▸ **Required work**:
Copy every entry below, exactly and in full.

▸ **Stored items**:
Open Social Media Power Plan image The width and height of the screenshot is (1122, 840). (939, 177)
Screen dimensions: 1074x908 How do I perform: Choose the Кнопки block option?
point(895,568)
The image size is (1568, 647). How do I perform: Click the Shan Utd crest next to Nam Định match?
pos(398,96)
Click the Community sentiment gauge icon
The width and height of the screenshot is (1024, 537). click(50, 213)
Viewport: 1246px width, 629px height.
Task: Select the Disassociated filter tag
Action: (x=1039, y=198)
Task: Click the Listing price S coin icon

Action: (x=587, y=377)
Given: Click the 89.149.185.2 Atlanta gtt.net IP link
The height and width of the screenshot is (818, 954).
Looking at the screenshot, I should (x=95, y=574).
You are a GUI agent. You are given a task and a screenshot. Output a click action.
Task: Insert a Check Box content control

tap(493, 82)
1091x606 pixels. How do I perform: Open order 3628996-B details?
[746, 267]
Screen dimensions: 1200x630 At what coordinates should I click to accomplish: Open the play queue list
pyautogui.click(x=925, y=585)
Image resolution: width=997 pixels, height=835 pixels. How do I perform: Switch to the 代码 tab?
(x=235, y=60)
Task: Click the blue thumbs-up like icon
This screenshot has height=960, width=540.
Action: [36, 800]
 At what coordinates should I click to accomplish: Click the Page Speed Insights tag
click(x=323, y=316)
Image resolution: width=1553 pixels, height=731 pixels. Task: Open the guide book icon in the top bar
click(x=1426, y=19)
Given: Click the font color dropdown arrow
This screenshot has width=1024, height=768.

▸ **Exercise result**:
Open Social Media Power Plan image The width and height of the screenshot is (1122, 840). (939, 177)
Screen dimensions: 1074x908 How do I perform: Choose the Кнопки block option?
point(895,568)
The image size is (1568, 647). How do I perform: Click the Shan Utd crest next to Nam Định match?
pos(398,96)
Click the Community sentiment gauge icon
The width and height of the screenshot is (1024, 537). click(50, 213)
Viewport: 1246px width, 629px height.
Task: Select the Disassociated filter tag
Action: (x=1039, y=198)
Task: Click the Listing price S coin icon

Action: (x=587, y=377)
Given: Click the 89.149.185.2 Atlanta gtt.net IP link
The height and width of the screenshot is (818, 954).
Looking at the screenshot, I should (x=95, y=574).
You are a GUI agent. You are given a task and a screenshot. Output a click action.
Task: Insert a Check Box content control

tap(493, 82)
1091x606 pixels. How do I perform: Open order 3628996-B details?
[746, 267]
Screen dimensions: 1200x630 At what coordinates should I click to accomplish: Open the play queue list
pyautogui.click(x=925, y=585)
Image resolution: width=997 pixels, height=835 pixels. How do I perform: Switch to the 代码 tab?
(x=235, y=60)
Task: Click the blue thumbs-up like icon
This screenshot has height=960, width=540.
Action: [36, 800]
 At what coordinates should I click to accomplish: Click the Page Speed Insights tag
click(x=323, y=316)
Image resolution: width=1553 pixels, height=731 pixels. Task: Open the guide book icon in the top bar
click(x=1426, y=19)
Given: Click the font color dropdown arrow
This screenshot has width=1024, height=768.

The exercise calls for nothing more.